Aufgabe
Schreiben Sie aus dem unten stehenden Textauszug über das Gespräch mit einem Moslem die Passage zwischen „Dabei kamen wir“ und „unterdrücken oder verfolgen.“ einschließlich wortgetreu ab.

Mittwoch, 4. November 2015

Im persönlichen Gespräch mit einem Moslem

In unserer Gemeindeverwaltung arbeitet ein agyptischstämmiger Deutscher. Mit ihm hatte ich in den letzten Tagen zu tun, da direkt in meiner Nachbarschaft Syrer untergebracht sind, die aus ihrem Land nach Deutschland geflohen sind. Die Ausländer sprechen kein Wort deutsch, ich verstehe kein Wort arabisch. Arif (deutsch="Gebildeter"), so nenne ich mal unseren Gemeindeangestellten (Name geändert), spricht perfekt Deutsch und fließend Arabisch. Seine Familie kommt Agypten, er selbst aber ist in Deutschland aufgewachsen. Arif war sofort bereit, bei Missverständnissen zwischen den Syrern und mir zu vermitteln. Dabei kam ich mit dem freundlichen und sehr angenehmen Menschen auch ein wenig persönlich ins Gespräch.

Dabei kamen wir auch auf das Thema Religion. Er bekannte mir, dass er gläubiger Muslim ist, ich ihm, dass ich gläubiger Katholik bin. Arif bedauerte, dass in der westlichen Welt der Islam so einseitig dargestellt würde. Nur drei Prozent aller Moslems würden die Terrororganisationen der ISIS unterstützen, der Rest würde sie ablehnen. Er selbst könne die ISIS mit jedem Vers aus dem Koran, der heiligen Schrift des Islams, widerlegen. So sei es streng verboten, zu töten, vor allem Kinder und Frauen. Selbst wehrlose Soldaten im Krieg dürfe ein Moslem nicht töten. Auch Juden und Christen dürfe man auf keinen Fall unterdrücken oder verfolgen.

Daten zur Verortung per Pixelkoordinaten
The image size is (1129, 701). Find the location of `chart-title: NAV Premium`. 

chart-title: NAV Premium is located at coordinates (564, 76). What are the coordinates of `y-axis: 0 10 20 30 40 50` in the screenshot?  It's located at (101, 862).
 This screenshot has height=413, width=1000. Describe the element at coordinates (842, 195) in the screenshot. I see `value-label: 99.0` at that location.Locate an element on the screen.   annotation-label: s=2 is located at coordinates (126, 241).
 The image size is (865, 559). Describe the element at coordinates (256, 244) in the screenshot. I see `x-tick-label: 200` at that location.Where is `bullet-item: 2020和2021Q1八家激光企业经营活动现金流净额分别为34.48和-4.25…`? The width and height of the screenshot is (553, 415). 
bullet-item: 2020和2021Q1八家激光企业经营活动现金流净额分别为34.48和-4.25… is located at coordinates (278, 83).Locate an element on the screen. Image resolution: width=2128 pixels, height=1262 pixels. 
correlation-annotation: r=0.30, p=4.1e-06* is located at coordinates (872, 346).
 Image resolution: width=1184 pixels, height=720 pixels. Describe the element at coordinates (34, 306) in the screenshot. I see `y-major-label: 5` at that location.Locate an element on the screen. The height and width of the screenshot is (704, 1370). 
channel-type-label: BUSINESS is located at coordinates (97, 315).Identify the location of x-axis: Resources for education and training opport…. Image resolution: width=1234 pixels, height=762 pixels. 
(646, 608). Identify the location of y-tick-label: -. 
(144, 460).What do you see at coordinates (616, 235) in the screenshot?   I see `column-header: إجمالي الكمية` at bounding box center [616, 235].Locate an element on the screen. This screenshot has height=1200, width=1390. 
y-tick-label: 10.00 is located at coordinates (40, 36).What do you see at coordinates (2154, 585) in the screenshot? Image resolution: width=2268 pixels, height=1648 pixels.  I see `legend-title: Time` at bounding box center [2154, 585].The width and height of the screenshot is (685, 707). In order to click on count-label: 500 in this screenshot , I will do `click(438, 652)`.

Antwort
Dabei kamen wir auch auf das Thema Religion. Er bekannte mir, dass er gläubiger Muslim ist, ich ihm, dass ich gläubiger Katholik bin. Arif bedauerte, dass in der westlichen Welt der Islam so einseitig dargestellt würde. Nur drei Prozent aller Moslems würden die Terrororganisationen der ISIS unterstützen, der Rest würde sie ablehnen. Er selbst könne die ISIS mit jedem Vers aus dem Koran, der heiligen Schrift des Islams, widerlegen. So sei es streng verboten, zu töten, vor allem Kinder und Frauen. Selbst wehrlose Soldaten im Krieg dürfe ein Moslem nicht töten. Auch Juden und Christen dürfe man auf keinen Fall unterdrücken oder verfolgen.